NIEPOJĘTE!!! Bayer Leverkusen oszukał system!!!

Sebastian Hoeneß osiąga gigantyczny sukces z VfB Stuttgart. Na naszych łamach chwaliliśmy jego pracę prawdopodobnie równie często co Xabiego Alonso w Bayerze Leverkusen. Hiszpan jest jednak bardziej znaną personą, a przede wszystkim, to on prowadzi świeżo upieczonego mistrza Niemiec. Stuttgart jest tylko i aż trzecią siłą Bundesligi. Dla obu trenerów dzisiejsza rywalizacja była niezwykle prestiżowa. Alonso chciał dokończyć sezon bez porażki, Hoeneß pokazać światu, że nie musi czuć kompleksów względem bardziej znanego kolegi po fachu. Zapach możliwej niespodzianki był odczuwalny w powietrzu…

REKLAMA

Wyrównana pierwsza połowa

Po zaciętych starciach obu drużyn jesienią i w Pucharze Niemiec również dzisiejszy pojedynek od początku był wyrównany. W 14. minucie niezwykle groźny strzał po dośrodkowaniu Leonidasa Stergiou oddał Serhou Guirassy, jednak zabrakło mu celności. Kwadrans później próbę Alejandro Grimaldo zastopował Alexander Nubel, a Patrik Schick nie zdołał umieścić piłki w siatce. Mimo wyniku 0:0, pierwsza połowa stała na solidnym poziomie i dawała nadzieję na jeszcze większe emocje po zmianie stron.

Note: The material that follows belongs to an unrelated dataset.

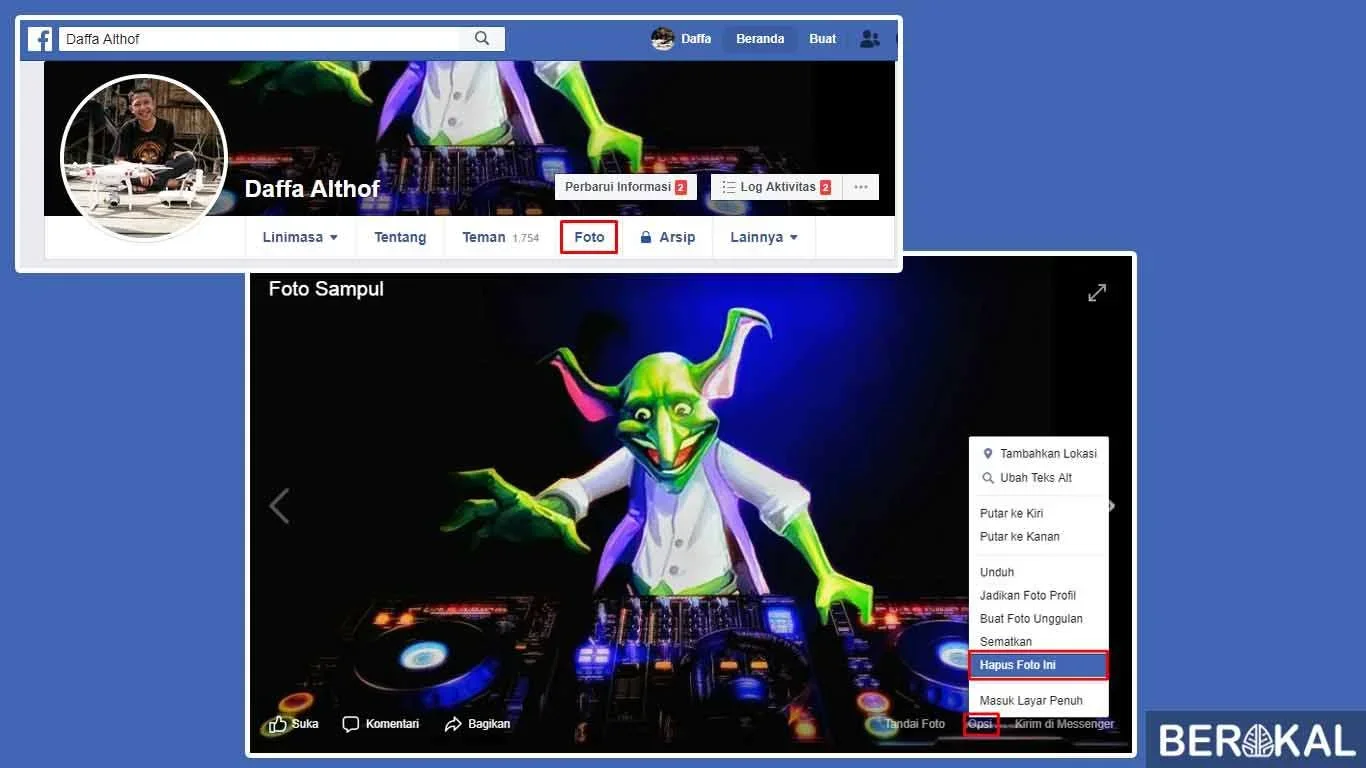Click the Daffa Althof search field

click(260, 39)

Pierwszy gol padł tuż po zmianie stron, a jego autorem był Chris Führich. Piłkarze Stuttgartu spokojnie rozgrywali piłkę w środku pola, jednak po długim podaniu Antona i próbie Jamiego Lewelinga futbolówka trafiła pod nogi 26-letniego Niemca, który nie dał szans Hradecky’emu. Dziesięć minut później było już 0:2. Niepewne wznowienie bramkarza Leverkusen skończyło się stratą, którą na gola zamienił Deniz Undav. Stuttgart zaszokował Aptekarzy, a mogliśmy zadawać sobie jedno pytanie. Czy i tym razem piłkarze Xabiego Alonso zdołają uciec spod topora i unikną porażki?

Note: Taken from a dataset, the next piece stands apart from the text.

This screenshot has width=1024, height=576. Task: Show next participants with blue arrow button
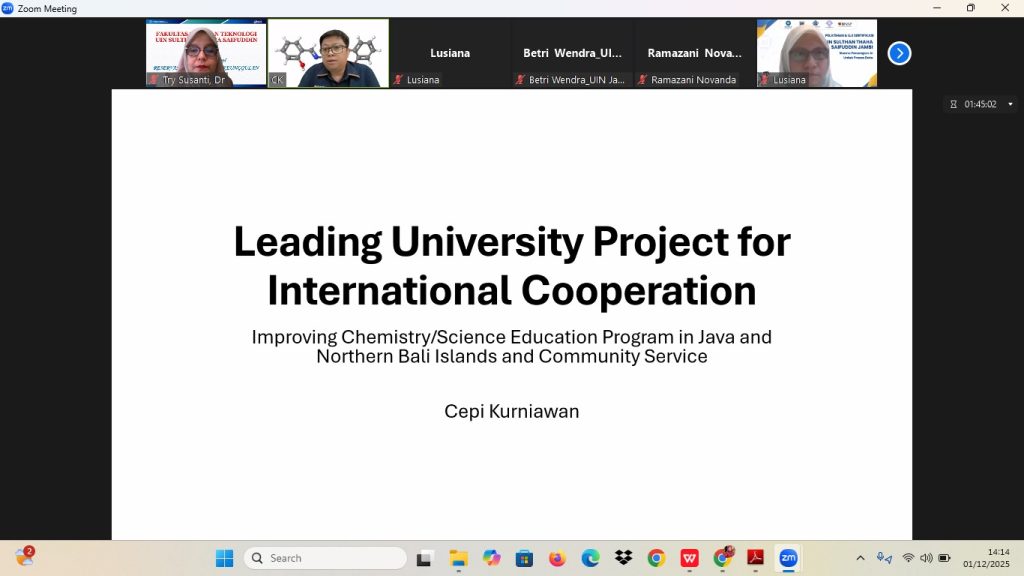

Bayer Leverkusen to fenomen XXI wieku

Już w 62. minucie rozpoczął się pościg gospodarzy. Amine Adli mierzonym strzałem po dłuższym słupku zaskoczył golkipera gości. Czuć było, że Bayer Leverkusen odzyskuje kontrolę nad meczem, a kolejne gole to jedynie kwestia czasu. Aptekarze atakowali, jednak Alexander Nübel długo utrzymywał Stuttgart przy prowadzeniu. Doskonale radził sobie z uderzeniami Adliego i Hofmanna. Gdy Kossounou znalazł drogę do siatki w 77. minucie po wrzutce Grimaldo, arbiter słusznie zauważył spalonego. Wyrównanie było tak blisko, a jednak daleko.

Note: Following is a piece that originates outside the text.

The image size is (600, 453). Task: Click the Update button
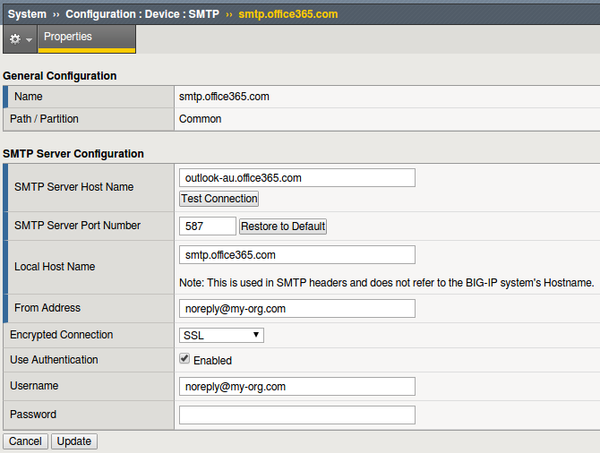pos(75,441)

Bayer Leverkusen mierzył się z jedną z najlepszych drużyn obecnego sezonu Bundesligi. Przegrywał 1:2. Próbował, ale nie mógł znaleźć sposobu na Nübela. Po raz kolejny widmo przerwania serii spotkań bez porażki zaglądało w oczy Xabiego Alonso. Jego Bayer miał problemy. Nie przestawał jednak atakować, a w szóstej minucie doliczonego czasu gry do remisu doprowadził Robert Andrich. Brakuje słów, by opisać, co się tutaj wydarzyło. Ba! Co dzieje się po raz kolejny, bo przecież taki scenariusz widzieliśmy już wielokrotnie w minionych miesiącach. Takie historie czasem się zdarzają. Tutaj jednak mówimy o czymś, co stało się tradycją.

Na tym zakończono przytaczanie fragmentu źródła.